What to do:
**A.** In the article about the documentary "Why Us?", in what year did Chris Ivey join the production?
**B.** Pick up the article about the documentary "Why Us?" after its final sentence and carry it forward.

Source document:
══════════

At the heart of "Why Us?" are teenagers from Homewood who interview men and women who have personal, often excruciating insight into the stigma of being part of the AIDS epidemic in a community that, as one subject ruefully observes, "is very good at keeping secrets."

Other than Homewood native Tamira Noble, 17 at the time she narrated the film, the Westinghouse High School students who are the film's primary interlocutors have their identities obscured with facial blurs and weird camera angles. (Students from Peabody High School evaluated the film when it was done.)

Given the honesty with which the Westinghouse students explore inconvenient truths revolving around sexuality, drug use, homophobia, religious bigotry and social stigma, it is a shame we never see their faces. They deserve to be recognized for their willingness to ask probing questions while speaking honestly about how their own conduct often puts them at risk as well.

Several years ago, I met Ms. Malis and producers Vivian Siu and David Guilbault during one of their many trips to Pittsburgh to film at Westinghouse. We were introduced by Chris Ivey, a local filmmaker who was recruited by Diversity Films, Ms. Malis' production company, to work as one of the documentary's two principal cinematographers.

Ms. Malis already had an impressive track record as an award-winning producer of documentaries for PBS' "Frontline" and ABC and NBC News. A graduate of Harvard and New York University, Ms. Malis made it clear she wasn't interested in parachuting into Pittsburgh to impose her ideas on the kids. She wanted to film the students in the act of investigating what it meant to be a member of a group that is the most vulnerable to AIDS/HIV.

Carnegie Mellon University professor Ayanah Moor recommended Mr. Ivey for the project when Ms. Malis put out feelers for a local documentarian with intimate knowledge of the community. Mr. Ivey joined in 2006, two years into the four-year production schedule.

"This came at a really good time for me," Mr. Ivey said. "I actually thought about moving [from Pittsburgh] and pursuing filmmaking opportunities elsewhere" before meeting Ms. Malis.

Intrigued and challenged by the assignment, the North Carolina native provided "Why Us?" with some of its most striking visuals.

══════════

Collected data:
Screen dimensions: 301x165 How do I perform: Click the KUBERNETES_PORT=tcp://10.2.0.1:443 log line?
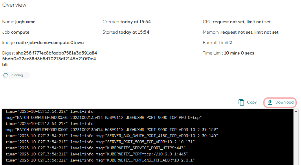(x=147, y=154)
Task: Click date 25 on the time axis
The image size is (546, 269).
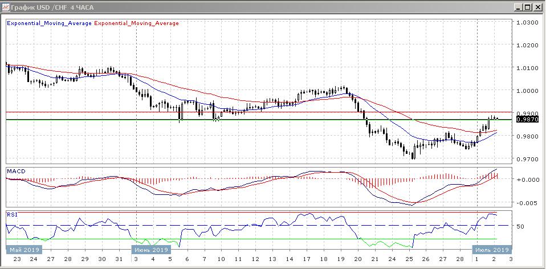Action: pos(409,259)

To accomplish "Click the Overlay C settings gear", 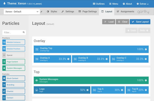I will pos(146,59).
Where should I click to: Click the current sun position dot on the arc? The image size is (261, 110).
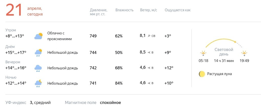[235, 42]
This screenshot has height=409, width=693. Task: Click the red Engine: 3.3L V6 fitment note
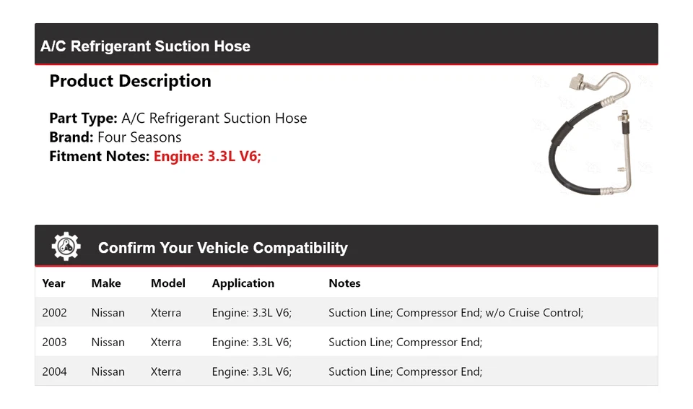tap(207, 156)
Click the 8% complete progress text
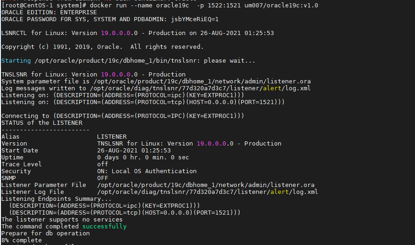415x245 pixels. (22, 240)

══════════

Responses by item number:
**A.** 2006, two years into the four-year production schedule.

**B.**
"[Ms. Malis and the producers] decided after traveling to Africa that Pittsburgh would be a good spot to conduct interviews that could represent the black community," Mr. Ivey said. "She didn't want to film in New York. She wanted a mix of a small town and a big city that would represent the U.S."

Another benefit of shooting the documentary in Pittsburgh and at Westinghouse High School was the blessing and cooperation of Pittsburgh Public Schools Superintendent Mark Roosevelt, the Pittsburgh Board of Education and Phillip Parr, the former chief of staff for the city schools.

"Why Us?" isn't designed to make young people turn away in horror from images on the screen. It is a deeply realistic look at an ongoing AIDS crisis in African-American communities that many will recognize immediately.

The documentary features intravenous drug users and public health experts, gay men searching for words that honestly convey their isolation, teenagers expressing their own confusion and fear of the unknown.

Through it all, Ms. Noble, now a University of Pittsburgh student, provides a narrative voice that shapes the reams of medical and social data streaming at us into something we can sympathize with and relate to. It was a stroke of genius to have a young person at the helm.

"Why Us?" has already begun making the festival circuit. It has received rave reviews across the country. Black Pittsburgh owes it to itself to turn out for Saturday's 7:30 p.m. show at the August Wilson Center. Everyone involved in the production of the documentary will be on hand to talk about a problem that probably isn't going away anytime soon.